L’équipe scientifique a constaté une modification significative des communautés animales et de la chaîne alimentaire sur les sites où la pression de l’homme a été importante, observant notamment un changement radical et rapide de la structure des espèces. C’est connu, la déforestation a pour effet, entre autres, d’entraîner des changements rapides des milieux aquatiques. « Certaines espèces de prédateurs comme des poissons disparaissent, tandis que d’autres, profitant de cette disparition, pullulent », rapporte ainsi Jean-François Guégan, dans le Monde. C’est le cas de mollusques et de larves d’insectes qui filtrent, broutent ou sucent les algues du fond des marécages. « Auparavant, les prédateurs, en se nourrissant de proies porteuses de mycobactéries, débarrassaient l’environnement de cette activité microbienne. Aujourd’hui, ces proies prolifèrent », poursuit le chercheur. Résultat  : les bactéries s’accumulent dans les endroits les plus affaiblis par la déforestation et le développement agricole.

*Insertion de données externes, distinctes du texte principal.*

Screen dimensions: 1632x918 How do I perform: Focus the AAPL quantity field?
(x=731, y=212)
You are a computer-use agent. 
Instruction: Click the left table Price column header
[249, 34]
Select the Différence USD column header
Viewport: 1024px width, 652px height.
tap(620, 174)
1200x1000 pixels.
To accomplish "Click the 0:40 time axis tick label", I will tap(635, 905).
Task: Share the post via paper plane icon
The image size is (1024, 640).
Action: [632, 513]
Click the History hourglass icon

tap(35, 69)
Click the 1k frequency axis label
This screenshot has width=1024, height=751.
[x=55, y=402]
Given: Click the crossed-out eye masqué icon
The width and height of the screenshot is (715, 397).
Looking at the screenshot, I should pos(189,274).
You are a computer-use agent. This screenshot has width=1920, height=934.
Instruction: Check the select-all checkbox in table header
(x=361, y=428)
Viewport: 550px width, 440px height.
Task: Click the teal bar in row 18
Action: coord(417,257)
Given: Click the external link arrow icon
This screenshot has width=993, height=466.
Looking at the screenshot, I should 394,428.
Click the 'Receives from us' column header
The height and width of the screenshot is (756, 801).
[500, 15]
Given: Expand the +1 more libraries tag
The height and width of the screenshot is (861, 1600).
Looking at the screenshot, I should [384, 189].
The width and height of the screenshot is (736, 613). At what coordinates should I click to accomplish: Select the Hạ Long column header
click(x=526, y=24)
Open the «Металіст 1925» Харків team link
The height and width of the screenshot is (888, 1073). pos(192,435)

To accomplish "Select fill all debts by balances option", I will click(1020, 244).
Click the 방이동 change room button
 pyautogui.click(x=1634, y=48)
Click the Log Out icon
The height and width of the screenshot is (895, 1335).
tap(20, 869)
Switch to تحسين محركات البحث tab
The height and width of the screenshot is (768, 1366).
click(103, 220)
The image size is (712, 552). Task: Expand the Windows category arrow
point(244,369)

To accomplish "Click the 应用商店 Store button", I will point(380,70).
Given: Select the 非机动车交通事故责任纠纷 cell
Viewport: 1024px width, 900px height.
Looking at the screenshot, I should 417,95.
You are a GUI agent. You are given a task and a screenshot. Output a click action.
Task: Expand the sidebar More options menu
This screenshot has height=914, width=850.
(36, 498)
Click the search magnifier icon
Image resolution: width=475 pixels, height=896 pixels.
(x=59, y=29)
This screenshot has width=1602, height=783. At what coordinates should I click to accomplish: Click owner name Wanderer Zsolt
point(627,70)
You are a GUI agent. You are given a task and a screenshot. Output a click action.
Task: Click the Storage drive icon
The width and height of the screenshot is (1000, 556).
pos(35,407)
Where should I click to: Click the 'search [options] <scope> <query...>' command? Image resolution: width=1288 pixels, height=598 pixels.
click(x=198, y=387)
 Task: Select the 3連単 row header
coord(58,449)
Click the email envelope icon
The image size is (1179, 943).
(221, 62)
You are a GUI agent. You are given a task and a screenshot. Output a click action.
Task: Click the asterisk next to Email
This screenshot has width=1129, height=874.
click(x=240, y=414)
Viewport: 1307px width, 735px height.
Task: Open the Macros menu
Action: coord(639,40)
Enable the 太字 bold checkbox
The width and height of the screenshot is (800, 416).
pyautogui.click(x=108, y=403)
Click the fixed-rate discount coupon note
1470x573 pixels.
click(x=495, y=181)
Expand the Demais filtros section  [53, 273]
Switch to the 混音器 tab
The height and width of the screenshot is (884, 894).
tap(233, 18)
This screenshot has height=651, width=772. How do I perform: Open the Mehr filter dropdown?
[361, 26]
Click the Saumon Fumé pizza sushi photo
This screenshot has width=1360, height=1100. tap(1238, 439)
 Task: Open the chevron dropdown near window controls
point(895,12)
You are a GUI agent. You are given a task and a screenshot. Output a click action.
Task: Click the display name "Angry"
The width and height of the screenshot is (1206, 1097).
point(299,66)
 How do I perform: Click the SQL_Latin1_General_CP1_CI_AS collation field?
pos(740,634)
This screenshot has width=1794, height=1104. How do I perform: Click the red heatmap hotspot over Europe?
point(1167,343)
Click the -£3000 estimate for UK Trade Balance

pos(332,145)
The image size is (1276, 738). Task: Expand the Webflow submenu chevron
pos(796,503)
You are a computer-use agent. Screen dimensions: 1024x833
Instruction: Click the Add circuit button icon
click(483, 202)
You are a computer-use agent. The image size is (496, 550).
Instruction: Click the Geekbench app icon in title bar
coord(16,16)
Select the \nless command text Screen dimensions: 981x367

Ces milieux aquatiques infestés deviennent de véritables réservoirs de bactéries au contact desquels les populations riveraines sont susceptibles de contracter les maladies. En prouvant que tous les systèmes (aquatiques et terrestres) sont connectés, les chercheurs démontrent qu’il est impérieux de mieux comprendre l’impact des changements environnementaux sur l’ensemble des maladies infectieuses, alors même que la planète recense quelque 200 nouvelles maladies infectieuses, transmises par des virus comme Zika ou Ebola.